= Stephanie Thomas (fashion designer) =

American disability activist

Stephanie Thomas (born in Chicago, Illinois) is an American disability fashion stylist, public speaker, voice actor, and professor.

According to People magazine, while she was working at a radio station, WVKL-FM (95.7), in Norfolk, Virginia, Thomas wore pajamas for a year as part of the "PJ Deejay" campaign and discussed the limited clothing options for people with physical disabilities on-air every day. Thomas noted that she felt isolated by the stress of going out in public dressed in pajamas.

Thomas has worked in disability fashion styling for 30 years, developing and trademarking the Disability Fashion Styling System, which has been featured by Vogue, The Guardian, Refinery29, Highsnobiety, Paper and The New Yorker.

==Early life and education==
Thomas is a congenital amputee who has no right thumb and is missing three toes. In a TEDx talk, she said she was not expected to be able to walk. Thomas graduated from high school in 1987 and studied for a Master of Arts in fashion journalism at Academy of Art University.

==Career==
In an interview with The Guardian, Thomas said she noticed in 2006 that "we have more clothing in stores for dogs than we do for people with disabilities". Between 1992 and 2003, Thomas researched disability fashion and trademarked her Disability Fashion Styling System, which she established in 2004.

Thomas has worked as a voice actor and jingle singer since 1997. She has recorded voiceovers for Disney, Hilton, Macy's, Toyota, Martini and Rossi, McDonald's, and Netflix.
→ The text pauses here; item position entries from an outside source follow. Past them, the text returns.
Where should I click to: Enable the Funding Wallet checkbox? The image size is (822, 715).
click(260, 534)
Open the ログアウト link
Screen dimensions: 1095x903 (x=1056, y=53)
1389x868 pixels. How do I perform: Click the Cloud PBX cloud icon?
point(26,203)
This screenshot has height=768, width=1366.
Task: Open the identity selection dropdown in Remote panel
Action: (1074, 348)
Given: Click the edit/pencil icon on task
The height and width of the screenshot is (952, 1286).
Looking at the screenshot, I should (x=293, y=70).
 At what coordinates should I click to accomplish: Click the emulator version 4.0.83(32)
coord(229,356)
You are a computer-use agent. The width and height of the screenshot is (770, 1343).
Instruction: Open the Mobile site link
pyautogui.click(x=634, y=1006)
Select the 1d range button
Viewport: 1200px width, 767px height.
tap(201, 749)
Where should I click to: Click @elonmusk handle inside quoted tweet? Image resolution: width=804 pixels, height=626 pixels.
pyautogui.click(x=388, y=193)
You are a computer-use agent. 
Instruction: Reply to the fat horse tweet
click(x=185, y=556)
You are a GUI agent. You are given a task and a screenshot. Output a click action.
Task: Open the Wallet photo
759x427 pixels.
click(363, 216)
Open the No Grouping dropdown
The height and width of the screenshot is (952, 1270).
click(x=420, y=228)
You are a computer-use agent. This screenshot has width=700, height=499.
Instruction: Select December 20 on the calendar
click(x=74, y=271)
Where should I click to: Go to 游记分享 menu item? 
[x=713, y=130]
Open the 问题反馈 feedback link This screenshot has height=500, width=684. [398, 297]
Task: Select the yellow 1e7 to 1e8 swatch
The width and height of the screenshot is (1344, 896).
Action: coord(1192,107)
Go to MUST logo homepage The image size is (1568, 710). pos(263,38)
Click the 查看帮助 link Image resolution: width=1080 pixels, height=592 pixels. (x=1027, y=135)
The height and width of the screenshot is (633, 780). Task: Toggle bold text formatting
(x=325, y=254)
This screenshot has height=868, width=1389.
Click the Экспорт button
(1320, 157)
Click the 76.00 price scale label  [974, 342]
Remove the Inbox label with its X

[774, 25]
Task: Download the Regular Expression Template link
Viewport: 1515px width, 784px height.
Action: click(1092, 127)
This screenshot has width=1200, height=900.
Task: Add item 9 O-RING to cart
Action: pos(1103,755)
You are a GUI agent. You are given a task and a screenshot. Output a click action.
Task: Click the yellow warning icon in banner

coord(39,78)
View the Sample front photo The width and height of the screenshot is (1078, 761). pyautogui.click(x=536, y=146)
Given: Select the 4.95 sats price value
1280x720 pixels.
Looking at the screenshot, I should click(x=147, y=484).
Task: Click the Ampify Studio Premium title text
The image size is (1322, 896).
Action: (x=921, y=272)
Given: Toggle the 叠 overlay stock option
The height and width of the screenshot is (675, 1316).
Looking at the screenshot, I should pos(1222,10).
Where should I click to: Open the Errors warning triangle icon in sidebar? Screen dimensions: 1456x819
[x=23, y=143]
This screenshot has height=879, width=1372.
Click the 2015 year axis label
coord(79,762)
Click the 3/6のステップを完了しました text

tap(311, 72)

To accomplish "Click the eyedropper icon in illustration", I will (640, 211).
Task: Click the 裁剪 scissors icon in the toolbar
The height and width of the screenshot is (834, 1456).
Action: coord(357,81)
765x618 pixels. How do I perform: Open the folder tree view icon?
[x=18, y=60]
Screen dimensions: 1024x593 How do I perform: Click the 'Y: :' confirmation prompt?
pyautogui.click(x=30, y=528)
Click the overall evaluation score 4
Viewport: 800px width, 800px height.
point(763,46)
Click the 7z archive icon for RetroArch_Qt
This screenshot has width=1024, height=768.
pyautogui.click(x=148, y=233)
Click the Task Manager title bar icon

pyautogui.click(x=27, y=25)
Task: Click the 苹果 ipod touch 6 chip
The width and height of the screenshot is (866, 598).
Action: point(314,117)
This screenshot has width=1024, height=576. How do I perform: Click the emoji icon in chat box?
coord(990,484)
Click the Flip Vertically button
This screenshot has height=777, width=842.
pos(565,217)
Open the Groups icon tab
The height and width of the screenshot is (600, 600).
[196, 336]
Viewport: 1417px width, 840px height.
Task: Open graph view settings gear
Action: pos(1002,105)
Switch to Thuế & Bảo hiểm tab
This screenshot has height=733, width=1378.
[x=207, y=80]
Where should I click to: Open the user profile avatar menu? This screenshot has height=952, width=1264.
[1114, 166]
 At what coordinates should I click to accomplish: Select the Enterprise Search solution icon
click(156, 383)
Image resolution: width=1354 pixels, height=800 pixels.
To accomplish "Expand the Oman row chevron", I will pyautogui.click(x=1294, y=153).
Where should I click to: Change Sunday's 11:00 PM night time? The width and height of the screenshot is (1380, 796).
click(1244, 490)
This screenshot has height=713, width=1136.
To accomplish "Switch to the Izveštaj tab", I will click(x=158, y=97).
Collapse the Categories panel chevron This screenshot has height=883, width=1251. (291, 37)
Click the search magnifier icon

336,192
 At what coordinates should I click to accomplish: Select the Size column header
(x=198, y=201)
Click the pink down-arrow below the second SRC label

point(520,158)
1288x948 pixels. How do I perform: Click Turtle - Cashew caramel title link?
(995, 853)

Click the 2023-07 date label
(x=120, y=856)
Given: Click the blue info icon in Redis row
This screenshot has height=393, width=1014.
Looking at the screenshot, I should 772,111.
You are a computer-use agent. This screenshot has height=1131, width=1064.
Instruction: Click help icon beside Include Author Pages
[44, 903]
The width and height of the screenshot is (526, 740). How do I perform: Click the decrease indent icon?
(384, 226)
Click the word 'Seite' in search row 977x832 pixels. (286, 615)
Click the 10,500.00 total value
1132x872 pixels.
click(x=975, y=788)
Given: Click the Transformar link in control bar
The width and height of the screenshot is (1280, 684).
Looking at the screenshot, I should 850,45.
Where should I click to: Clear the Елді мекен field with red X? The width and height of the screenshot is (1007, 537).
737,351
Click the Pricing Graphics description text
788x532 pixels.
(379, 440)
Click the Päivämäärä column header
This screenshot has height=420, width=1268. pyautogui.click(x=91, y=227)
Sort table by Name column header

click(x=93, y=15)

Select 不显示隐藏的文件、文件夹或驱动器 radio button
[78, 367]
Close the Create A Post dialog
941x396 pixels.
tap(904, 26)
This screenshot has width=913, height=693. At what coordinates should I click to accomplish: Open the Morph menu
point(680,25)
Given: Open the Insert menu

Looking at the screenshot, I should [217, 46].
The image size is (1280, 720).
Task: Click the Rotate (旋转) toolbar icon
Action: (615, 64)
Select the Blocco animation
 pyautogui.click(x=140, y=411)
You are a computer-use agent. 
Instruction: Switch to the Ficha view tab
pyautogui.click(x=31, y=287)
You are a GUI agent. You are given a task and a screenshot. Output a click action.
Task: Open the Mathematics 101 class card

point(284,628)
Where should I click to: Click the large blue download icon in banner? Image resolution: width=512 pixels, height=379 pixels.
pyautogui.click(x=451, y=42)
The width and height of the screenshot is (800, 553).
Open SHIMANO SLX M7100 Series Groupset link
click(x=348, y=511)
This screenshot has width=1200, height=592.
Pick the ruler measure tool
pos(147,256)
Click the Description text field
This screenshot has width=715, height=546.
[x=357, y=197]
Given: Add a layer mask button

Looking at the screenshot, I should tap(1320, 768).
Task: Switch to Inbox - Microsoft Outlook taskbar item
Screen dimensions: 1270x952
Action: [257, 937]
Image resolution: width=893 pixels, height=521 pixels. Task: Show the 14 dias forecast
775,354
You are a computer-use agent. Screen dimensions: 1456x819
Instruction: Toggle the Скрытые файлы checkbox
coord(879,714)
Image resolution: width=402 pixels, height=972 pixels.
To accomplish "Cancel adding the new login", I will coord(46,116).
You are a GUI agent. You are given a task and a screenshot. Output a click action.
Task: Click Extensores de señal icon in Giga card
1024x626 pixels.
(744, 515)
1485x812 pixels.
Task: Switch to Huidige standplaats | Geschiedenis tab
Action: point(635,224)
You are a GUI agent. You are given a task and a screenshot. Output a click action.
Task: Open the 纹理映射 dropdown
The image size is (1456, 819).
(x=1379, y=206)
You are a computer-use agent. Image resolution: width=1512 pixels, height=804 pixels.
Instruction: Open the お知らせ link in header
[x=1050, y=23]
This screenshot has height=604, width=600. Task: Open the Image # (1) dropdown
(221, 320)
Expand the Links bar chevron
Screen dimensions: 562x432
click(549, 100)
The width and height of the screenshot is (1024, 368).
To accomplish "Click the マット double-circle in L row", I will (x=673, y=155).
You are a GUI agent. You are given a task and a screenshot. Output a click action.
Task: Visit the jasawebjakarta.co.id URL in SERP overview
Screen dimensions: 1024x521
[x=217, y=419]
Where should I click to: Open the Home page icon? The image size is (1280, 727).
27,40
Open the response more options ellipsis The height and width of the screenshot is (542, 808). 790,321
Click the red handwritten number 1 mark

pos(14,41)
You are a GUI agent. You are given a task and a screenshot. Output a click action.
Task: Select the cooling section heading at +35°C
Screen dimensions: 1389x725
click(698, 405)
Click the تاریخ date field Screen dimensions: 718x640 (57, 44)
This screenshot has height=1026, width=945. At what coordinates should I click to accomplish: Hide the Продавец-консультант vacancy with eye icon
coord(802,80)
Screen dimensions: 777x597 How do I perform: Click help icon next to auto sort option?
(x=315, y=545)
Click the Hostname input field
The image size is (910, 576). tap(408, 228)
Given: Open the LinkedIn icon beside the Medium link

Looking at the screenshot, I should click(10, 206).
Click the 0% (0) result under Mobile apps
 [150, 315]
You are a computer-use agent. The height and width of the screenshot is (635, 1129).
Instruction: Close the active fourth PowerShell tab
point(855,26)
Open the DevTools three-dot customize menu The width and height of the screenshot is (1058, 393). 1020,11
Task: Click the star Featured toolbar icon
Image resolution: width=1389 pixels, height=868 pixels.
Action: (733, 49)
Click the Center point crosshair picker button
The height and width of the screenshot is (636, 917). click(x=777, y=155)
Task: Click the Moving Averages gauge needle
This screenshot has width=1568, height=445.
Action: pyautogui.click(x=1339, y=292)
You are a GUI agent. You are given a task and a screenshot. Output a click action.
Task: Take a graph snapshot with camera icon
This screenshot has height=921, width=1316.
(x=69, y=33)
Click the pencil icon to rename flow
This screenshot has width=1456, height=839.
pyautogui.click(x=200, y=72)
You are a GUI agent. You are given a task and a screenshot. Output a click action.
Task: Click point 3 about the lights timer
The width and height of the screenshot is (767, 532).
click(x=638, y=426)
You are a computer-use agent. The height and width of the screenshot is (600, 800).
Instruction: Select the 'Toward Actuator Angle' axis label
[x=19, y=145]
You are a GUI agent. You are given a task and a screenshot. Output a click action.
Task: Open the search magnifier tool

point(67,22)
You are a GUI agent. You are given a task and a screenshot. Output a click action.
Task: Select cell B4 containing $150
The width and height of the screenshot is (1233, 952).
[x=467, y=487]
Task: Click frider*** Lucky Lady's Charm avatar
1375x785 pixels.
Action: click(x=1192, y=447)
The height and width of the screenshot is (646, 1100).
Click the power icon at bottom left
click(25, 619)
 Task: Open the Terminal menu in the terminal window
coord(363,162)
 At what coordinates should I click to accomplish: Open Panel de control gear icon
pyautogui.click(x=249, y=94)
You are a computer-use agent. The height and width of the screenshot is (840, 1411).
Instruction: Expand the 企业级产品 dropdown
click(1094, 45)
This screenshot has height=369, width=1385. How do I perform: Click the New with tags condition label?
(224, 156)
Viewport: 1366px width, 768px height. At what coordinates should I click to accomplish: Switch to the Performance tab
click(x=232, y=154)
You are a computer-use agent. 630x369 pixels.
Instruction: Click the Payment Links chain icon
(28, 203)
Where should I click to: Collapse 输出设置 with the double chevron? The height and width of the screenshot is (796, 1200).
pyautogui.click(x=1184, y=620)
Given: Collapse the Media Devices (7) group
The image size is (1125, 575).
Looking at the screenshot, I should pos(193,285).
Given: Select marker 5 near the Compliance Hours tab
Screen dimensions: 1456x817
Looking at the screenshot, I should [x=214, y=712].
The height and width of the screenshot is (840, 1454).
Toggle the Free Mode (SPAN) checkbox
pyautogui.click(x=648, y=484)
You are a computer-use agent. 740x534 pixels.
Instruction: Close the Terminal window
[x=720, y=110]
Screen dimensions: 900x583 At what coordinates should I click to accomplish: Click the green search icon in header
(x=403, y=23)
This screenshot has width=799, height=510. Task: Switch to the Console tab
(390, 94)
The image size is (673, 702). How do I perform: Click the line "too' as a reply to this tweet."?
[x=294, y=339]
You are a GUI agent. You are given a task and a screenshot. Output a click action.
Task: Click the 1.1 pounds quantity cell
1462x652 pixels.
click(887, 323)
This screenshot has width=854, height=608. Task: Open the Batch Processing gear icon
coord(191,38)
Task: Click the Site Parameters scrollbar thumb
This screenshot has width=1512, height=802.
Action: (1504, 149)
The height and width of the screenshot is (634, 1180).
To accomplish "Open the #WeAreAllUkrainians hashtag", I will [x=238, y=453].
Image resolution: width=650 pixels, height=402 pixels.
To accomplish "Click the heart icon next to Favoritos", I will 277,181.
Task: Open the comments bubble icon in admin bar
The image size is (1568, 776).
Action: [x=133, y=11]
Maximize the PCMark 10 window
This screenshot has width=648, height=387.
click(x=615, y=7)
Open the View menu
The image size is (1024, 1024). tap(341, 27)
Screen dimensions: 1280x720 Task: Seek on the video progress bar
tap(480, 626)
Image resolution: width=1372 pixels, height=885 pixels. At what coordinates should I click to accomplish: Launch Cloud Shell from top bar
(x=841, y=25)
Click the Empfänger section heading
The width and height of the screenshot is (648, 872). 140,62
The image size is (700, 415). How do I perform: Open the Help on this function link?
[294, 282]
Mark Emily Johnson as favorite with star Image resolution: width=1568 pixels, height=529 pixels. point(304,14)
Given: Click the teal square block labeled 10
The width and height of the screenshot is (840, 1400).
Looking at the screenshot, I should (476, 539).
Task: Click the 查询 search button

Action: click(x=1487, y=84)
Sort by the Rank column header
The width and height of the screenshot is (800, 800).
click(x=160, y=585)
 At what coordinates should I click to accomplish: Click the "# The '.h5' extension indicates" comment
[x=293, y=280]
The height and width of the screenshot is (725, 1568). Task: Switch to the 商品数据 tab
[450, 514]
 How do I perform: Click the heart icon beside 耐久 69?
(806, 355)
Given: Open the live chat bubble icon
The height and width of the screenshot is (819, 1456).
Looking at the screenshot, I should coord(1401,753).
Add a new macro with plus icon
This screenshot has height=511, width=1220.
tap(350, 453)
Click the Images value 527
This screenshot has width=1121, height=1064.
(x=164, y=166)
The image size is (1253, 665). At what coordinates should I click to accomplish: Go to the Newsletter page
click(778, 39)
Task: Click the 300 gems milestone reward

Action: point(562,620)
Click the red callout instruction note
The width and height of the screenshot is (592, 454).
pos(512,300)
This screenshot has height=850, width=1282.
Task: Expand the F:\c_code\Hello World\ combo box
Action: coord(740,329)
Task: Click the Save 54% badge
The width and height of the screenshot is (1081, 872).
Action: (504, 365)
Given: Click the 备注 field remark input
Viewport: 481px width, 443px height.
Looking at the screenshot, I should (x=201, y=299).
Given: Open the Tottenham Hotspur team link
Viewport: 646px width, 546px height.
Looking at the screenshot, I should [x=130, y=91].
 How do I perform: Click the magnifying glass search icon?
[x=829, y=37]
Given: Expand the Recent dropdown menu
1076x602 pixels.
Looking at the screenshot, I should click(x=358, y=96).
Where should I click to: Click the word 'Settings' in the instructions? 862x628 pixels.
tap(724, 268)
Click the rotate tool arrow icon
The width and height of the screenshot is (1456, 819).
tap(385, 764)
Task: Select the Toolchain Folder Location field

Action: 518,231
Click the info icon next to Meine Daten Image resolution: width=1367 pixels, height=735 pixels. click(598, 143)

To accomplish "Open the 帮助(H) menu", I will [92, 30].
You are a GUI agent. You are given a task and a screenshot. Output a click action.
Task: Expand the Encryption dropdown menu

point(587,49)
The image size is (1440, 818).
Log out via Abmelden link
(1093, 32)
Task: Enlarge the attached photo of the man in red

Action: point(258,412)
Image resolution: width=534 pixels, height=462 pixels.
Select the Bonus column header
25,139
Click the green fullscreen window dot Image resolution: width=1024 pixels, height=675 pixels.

Thomas is also an adjunct professor at Woodbury University in Burbank, California, where she teaches fashion marketing.

In 2010, Thomas launched a blog about disability fashion that has become a business. Thomas also hosts a podcast on disability issues.

To mark the 75th anniversary of Disability Employment Awareness Month and Dwarfism Awareness Month in October 2020, Thomas produced and hosted a two-day online event called "The Power of Personal Style". Speakers included Jameela Jamil.

===Notable work ===
Thomas regularly works with 2019 Independent Spirit Awards–nominated actor and disability influencer Lauren "Lolo" Spencer, who has ALS. Spencer has modeled for Tommy Hilfiger adaptive, and was styled by Thomas for the Give Me Liberty film premiere at the Sundance and the film's screening at the Cannes Film Festival in 2019.

==Honors==
In 2016, Thomas spoke on "Dressing with Disabilities" at Canada's third-largest TEDx event. In 2018, Thomas was recognized as a Distinguished Alumni Award Recipient by Academy of Art University. In 2019, the Business of Fashion website included Thomas on its "BoF 500" list of "People Shaping the Global Fashion Industry".

In 2020, Thomas received an Ed Roberts Award for her work as a disability fashion styling expert, and as founder and CEO of Cur8able, a business dedicated to fashion for people with disabilities.